Estramustine potentiates the radiation effect in human prostate tumor transplant in nude mice.

In this study, we have investigated the combined effect of estramustine treatment and external beam radiation on human prostatic cancer tumor cells (DU 145) transplanted in nude mice. The treatment was given according to two different schedules. In the first treatment regimen, estramustine was administered intraperitoneally (i.p.) intermittently for 20 days. The radiation therapy, which was started on day 9, was given with 6 Gy fractions during an 11-day-long period to a total dose of 36 Gy. The combination treatment (estramustine + radiation) resulted in a significant tumor growth retardation as compared to the control group. This pronounced effect was seen neither with radiation alone nor with estramustine alone. In order to further extend the radiation treatment time, a second therapy regimen was employed. In this part of the study, estramustine was administered i.p. intermittently for 26 days.

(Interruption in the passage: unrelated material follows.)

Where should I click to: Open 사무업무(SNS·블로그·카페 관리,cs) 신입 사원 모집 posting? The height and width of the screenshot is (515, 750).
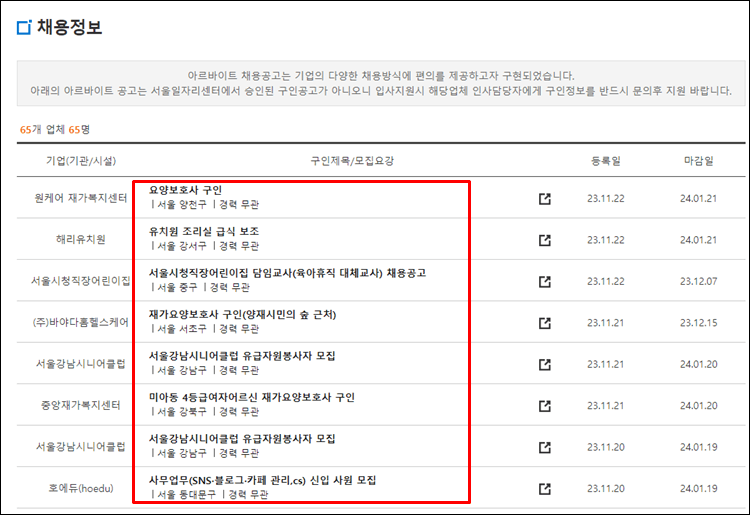[262, 480]
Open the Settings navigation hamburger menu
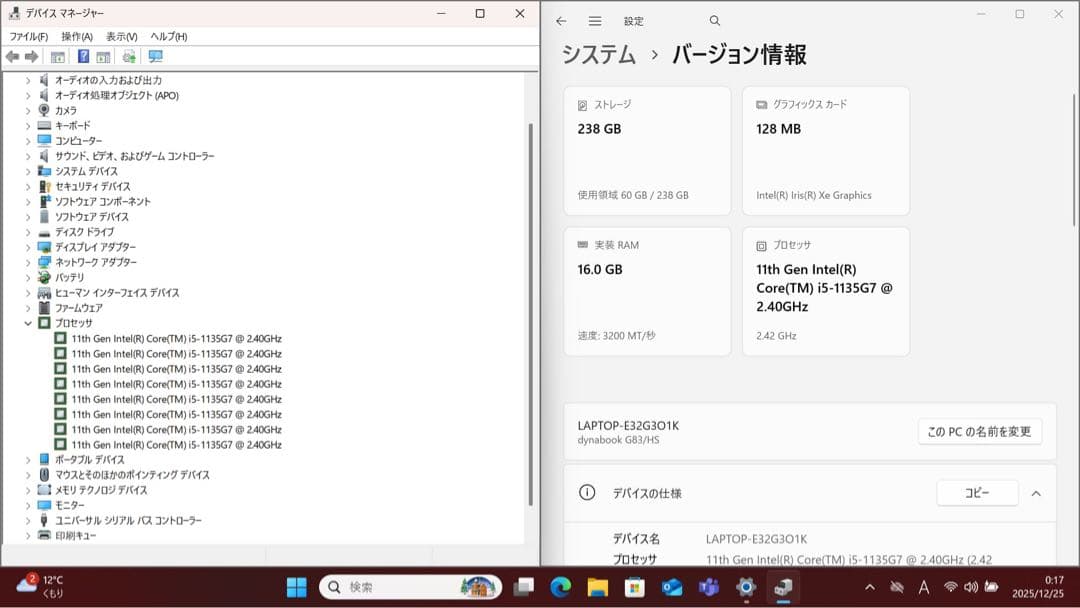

The radiation therapy, which was started on day 6, was given with 4 Gy fractions during a 21-day-long period to a total dose of 40 Gy. Under these conditions, a significant tumor growth retardation was disclosed, when comparing the combination treatment (estramustine + radiation) with radiation alone. The tumors were analyzed for content of necrosis and proliferative activity. The largest proportion of necrosis was seen in the combination (estramustine + radiation) treatment group. Also, the tumors from this group expressed a decreased proliferative activity. The data indicate that estramustine acts as a radiosensitizing agent in human prostatic cancer cells in vivo. The radiosensitizing properties of the drug encourage further studies with respect to clinical application.